Rewrite the records below as a numbered list with the blank lines and pictures left out.

— start Given information —

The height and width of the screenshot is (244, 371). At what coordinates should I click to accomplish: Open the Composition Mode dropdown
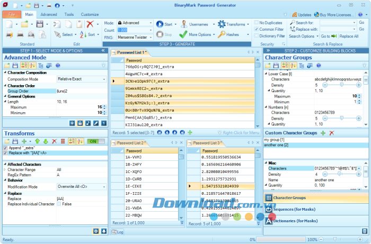[81, 79]
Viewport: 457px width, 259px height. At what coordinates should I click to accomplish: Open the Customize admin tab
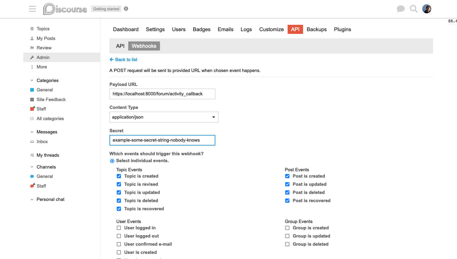[x=271, y=29]
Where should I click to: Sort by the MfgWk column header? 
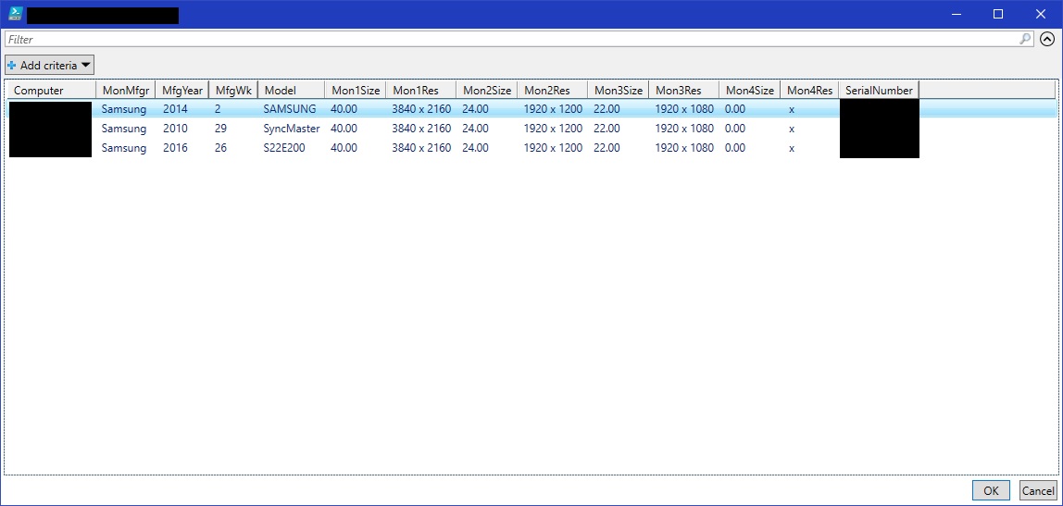point(232,90)
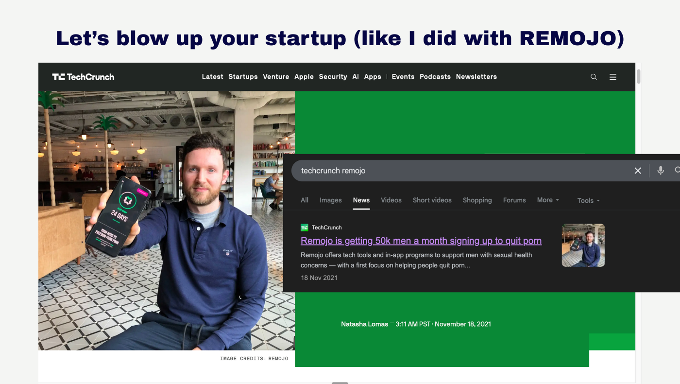Open the Tools dropdown in search
Image resolution: width=680 pixels, height=384 pixels.
[588, 200]
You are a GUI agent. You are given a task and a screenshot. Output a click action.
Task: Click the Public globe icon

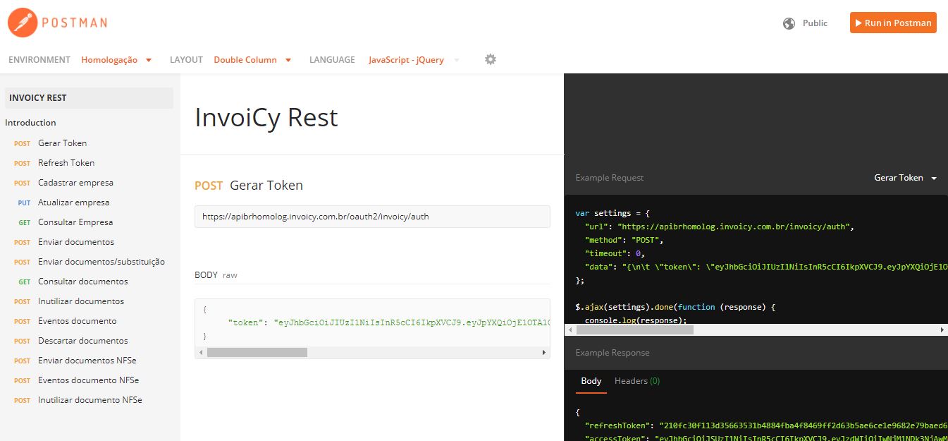pos(789,23)
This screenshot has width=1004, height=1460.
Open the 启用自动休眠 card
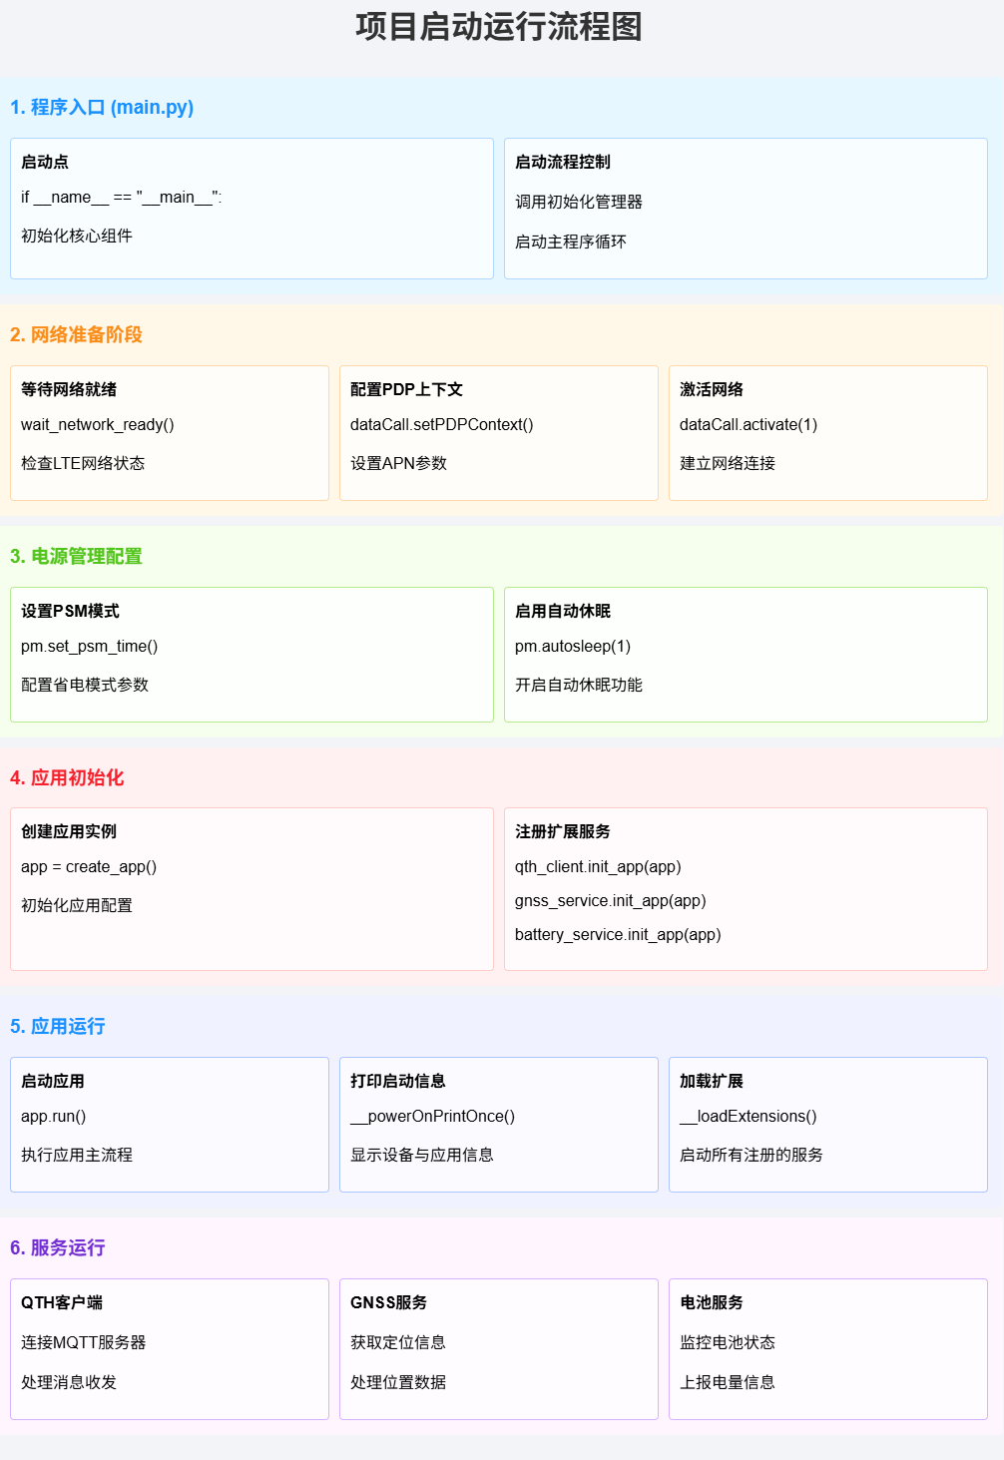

— end Given information —

• Exercise solution:
1. The height and width of the screenshot is (244, 371). At what coordinates should I click to accomplish: Open the Composition Mode dropdown
2. [81, 79]
3. Viewport: 457px width, 259px height. At what coordinates should I click to accomplish: Open the Customize admin tab
4. [x=271, y=29]
5. Where should I click to: Sort by the MfgWk column header? 
6. point(232,90)
7. Open the Tools dropdown in search
8. Image resolution: width=680 pixels, height=384 pixels.
9. [588, 200]
10. You are a GUI agent. You are given a task and a screenshot. Output a click action.
11. Task: Click the Public globe icon
12. pos(789,23)
13. This screenshot has width=1004, height=1460.
14. Open the 启用自动休眠 card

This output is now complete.